Bottled tea is extremely popular in America and China. Bottled tea is a competitive market in both countries, as bottled tea (e.g., Iced Tea) competes with other bottled tea brands, and soft drinks (e.g., Pepsi).

Packaging trends for bottled tea include the use of plastic tea packaging and prominent branding.

Canned Tea

Players in the tea industry entered the lucrative canned drink sector when the technology to stabilise tea in cans was developed. Consumers have a positive attitude to canned tea because the tins are recyclable and convenient.

The packaging of canned tea typically reflects the product and brand. Packaging trends for canned tea include heavy use of colours and clear branding.

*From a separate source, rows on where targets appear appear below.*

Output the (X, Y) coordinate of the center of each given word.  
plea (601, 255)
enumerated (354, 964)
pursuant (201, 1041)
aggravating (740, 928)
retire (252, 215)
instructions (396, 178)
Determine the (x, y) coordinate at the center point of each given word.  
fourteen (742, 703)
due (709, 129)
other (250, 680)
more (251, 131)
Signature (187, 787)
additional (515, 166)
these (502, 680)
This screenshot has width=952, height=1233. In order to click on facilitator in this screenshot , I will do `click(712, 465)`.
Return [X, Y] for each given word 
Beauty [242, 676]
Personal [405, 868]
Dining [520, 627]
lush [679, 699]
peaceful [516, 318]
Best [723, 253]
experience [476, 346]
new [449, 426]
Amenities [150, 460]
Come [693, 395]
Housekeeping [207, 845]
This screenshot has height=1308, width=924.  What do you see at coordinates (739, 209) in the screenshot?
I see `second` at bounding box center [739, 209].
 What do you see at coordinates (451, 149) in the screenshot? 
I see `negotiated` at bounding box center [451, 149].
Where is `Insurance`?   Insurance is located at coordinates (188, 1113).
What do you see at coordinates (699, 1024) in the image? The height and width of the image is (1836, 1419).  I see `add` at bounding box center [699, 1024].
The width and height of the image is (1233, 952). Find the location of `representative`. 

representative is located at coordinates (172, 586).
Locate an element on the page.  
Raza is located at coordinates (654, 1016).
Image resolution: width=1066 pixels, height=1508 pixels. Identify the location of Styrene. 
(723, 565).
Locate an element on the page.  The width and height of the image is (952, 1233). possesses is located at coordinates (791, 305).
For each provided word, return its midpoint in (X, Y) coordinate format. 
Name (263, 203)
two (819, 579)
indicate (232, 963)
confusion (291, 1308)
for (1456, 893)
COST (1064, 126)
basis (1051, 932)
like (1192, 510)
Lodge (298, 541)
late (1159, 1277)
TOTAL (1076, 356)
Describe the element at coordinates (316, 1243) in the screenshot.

Canned tea has proven popular in Asia since the 1980s, and is now popular in North American markets.

Itoen, a Japanese tea company, launched canned unsweetened oolong tea in 1981. The success of canned oolong tea is due in part to the tea itself; oolong tea is stable and tolerates temperatures 50–60°C, reflective of vending machine temperatures.

Other teas are more difficult to bottle. For example, green tea's delicacy makes it difficult to can; canned green tea doesn't naturally retain its quality well. However, including ascorbic acid deters oxidation in canned green tea, and adding vitamin C helps maintain the colour of green tea in cans and plastic bottles. The introduction of these two ingredients (ascorbic acid and vitamin C) has enabled canned tea market growth.

The canned tea market offers a range of tea types (e.g., green, oolong, pu-erh, and black), and has expanded into specialty tea, featuring teas from well-known origins (e.g., Darjeeling, Assam, and Ceylon). The canned tea segment has expanded to reflect a range of consumer preferences for added ingredients (e.g., milk, lemon, fruit, sugar).